Afera z pięcioma złotymi w tle

 

W 1925 r. Warszawa, a z nią cały kraj, żyła wielkim skandalem, który wybuchł w tamtejszym Urzędzie Śledczym. Wyszło na jaw, że aspirant Daniel Bachrach, wszechwładny szef brygady do walki z fałszerzami pieniędzy, sam kierował szajką podrabiającą nowo wprowadzone do obiegu złotówki.
   Oczywiście został natychmiast wylany z pracy, wraz z innymi zamieszanymi w aferę policjantami, którym patronował zastępca naczelnika Urzędu Śledczego, Ludwik Kurnatowski. Wsypa ta nie odstraszyła rzecz jasna innych hochsztaplerów. Wiedzieli oni, że pieniądze najlepiej zarabiać na ich podrabianiu. Fałszywe 5, 10 i 20-złotówki wytwarzane w zakamarkach warszawskich Nalewek rozchodziły się po całej II RP.
   Trafiały do Łodzi, Poznania, na Śląsk i do Gdańska. Tam znajdowały się filie centrali, których zadaniem było rozprowadzenie po terenie trefnego towaru. Również ówczesny Białystok pełnił taką rolę. Fałszywki nie tylko kursowały po mieście, na co uskarżał się miejscowy Urząd Pocztowy przy ul. Kościelnej i oddział Banku Polskiego przy Warszawskiej, lecz były zwłaszcza kolportowane na wschodnich obszarach województwa białostockiego – w okolicach Grodna, Wołkowyska, Baranowicz i Słonima. Tamtejsza ludność słabo orientowała się w wyglądzie obowiązujących aktualnie nominałów.
   Bank Polski robił wszystko, aby ostrzec przed przyjmowaniem podróbek. Lokalna prasa drukowała ich podobizny i wskazywała błędy różniące od oryginału. W 1924 r. agenci białostockiej Ekspozytury Urzędu Śledczego z ul. Warszawskiej wpadli na trop bandy, która zajmowała się w Białymstoku fałszerskim procederem.

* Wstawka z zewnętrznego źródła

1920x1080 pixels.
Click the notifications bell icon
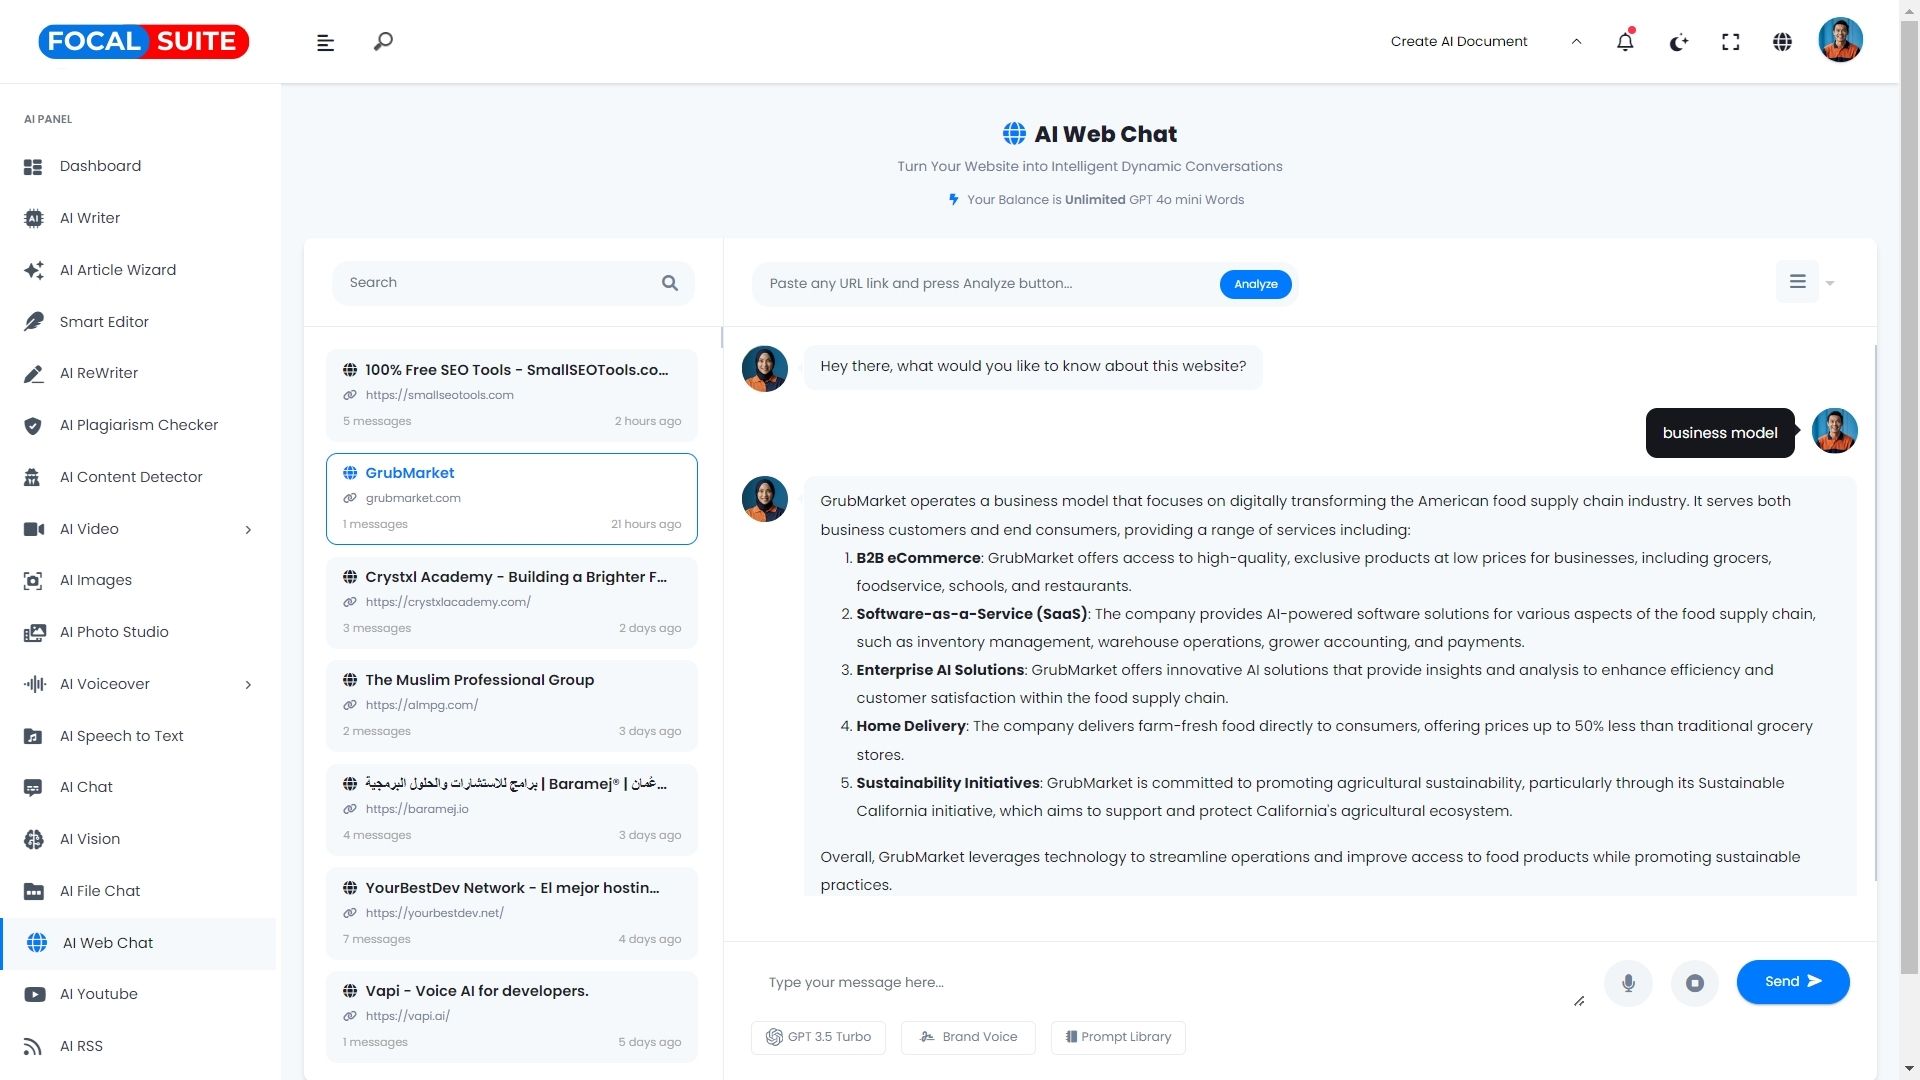click(1625, 42)
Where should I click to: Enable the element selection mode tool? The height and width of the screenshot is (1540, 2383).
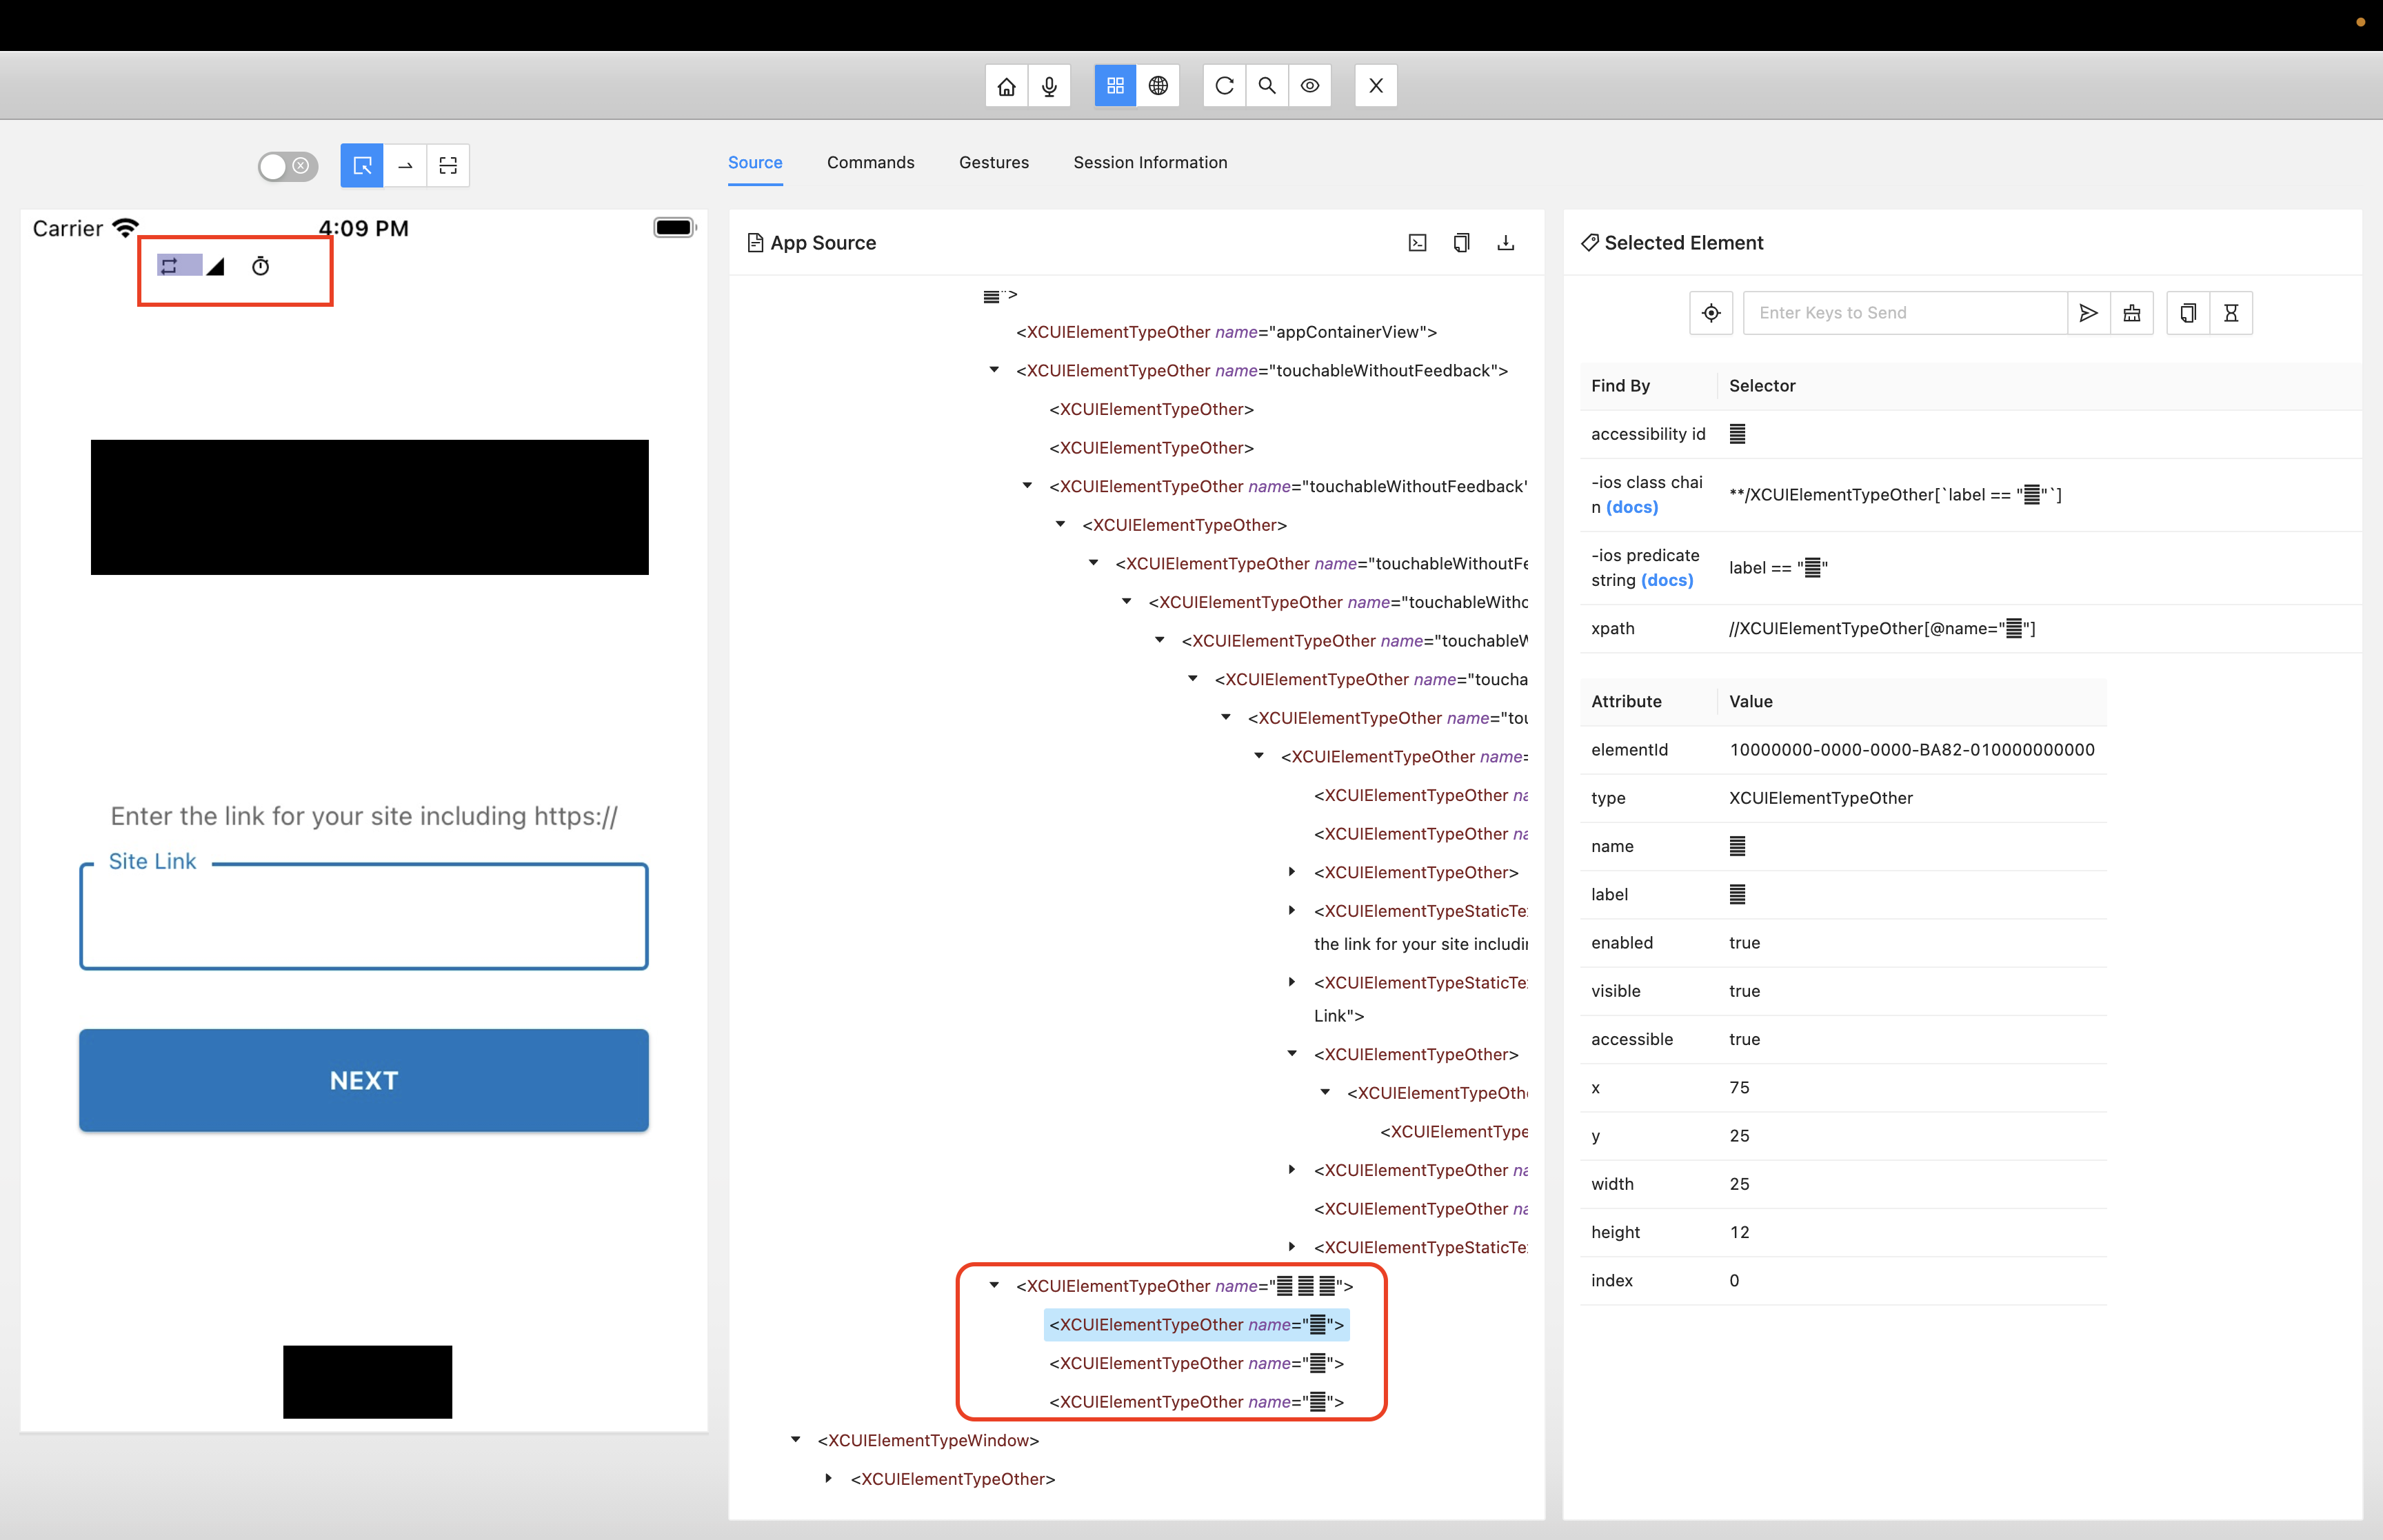362,165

Na jej czele stał Owsiej Szlapak, z zawodu szewc, zamieszkały przy ul. Siennej.
   Dobrał on sobie do pomocy kilku wytrawnych, kresowych szmuglerów, którzy już za okupacji niemieckiej zajmowali się przemytem sacharyny. Byli to m.in. Josel Trubowicz z Baranowicz oraz Josel Szewkin i Chaim Węgier z Lachowicz. Policyjni wywiadowcy zainteresowali się najpierw Węgrem. W kartotece EUS figurował on jako zawodowy przemytnik.    Podczas kolejnej wizyty w Białymstoku został zatrzymany na dworc u przez podkomendnych naczelnika V Komisariatu Franciszka Pierso, szczególnie ciętego na gagatków z rozmaitą kontrabandą. Rewizja jednak nic nie dała. Fałszywych pieniędzy nie znaleziono. Węgier został, acz bardzo niechętnie, zwolniony i wsiadł do pociągu.
   Niebawem po jego wyjeździe, z Baranowicz nadeszła do białostockiej kancelarii EUS informacja o pojawieniu się tam nowej partii fałszywych 5-złotówek.
   Na początku października jeden z wywiadowców dostrzegł w tłumie pasażerów na stacyjnym peronie dwie znajome sobie facjaty. Byli to Trubowicz i Szewkin. Zaczął ich dyskretnie śledzić. Kresowi szmuglerzy udali się na ul. Lipową do hotelu Bristol. Wynajęli pokój i do wieczora nie ruszali się z miejsca. Dopiero kiedy zapadł zmrok, wyszli na spacer, który doprowadził ich na ul. Sienną do domu szefa, czyli Owsieja Szlapaka. Cały czas posuwała się za nim policyjna czujka.
   Następnego dnia rano obaj kontrabandziści opuścili hotel, wzięli dorożkę i kazali wieźć się na dworzec. Tam kupili bilety do Słonima i kiedy podstawiono pociąg rozsiedli się wygodnie w wagonie. Wtedy do akcji wkroczyli wywiadowcze asy.
   Aresztowali obu mężczyzn i doprowadzili na kolejowy posterunek. Jakie było jednak zdziwienie policjantów, gdy przy zatrzymanych nic nie znaleziono. Przeszukanie zajmowanego przez nich przedziału także nie dało pozytywnych rezultatów. Dopiero w sąsiednim odkryto paczkę, a w niej 200 podrobionych 5złotówek. 
   We wrześniu 1925 r. przed Sądem Okręgowym odbył się głośny proces. Choć prowodyr Szlapak zbiegł za granicę, to jego pomagierzy od fałszywek zainkasowali po 5 lat.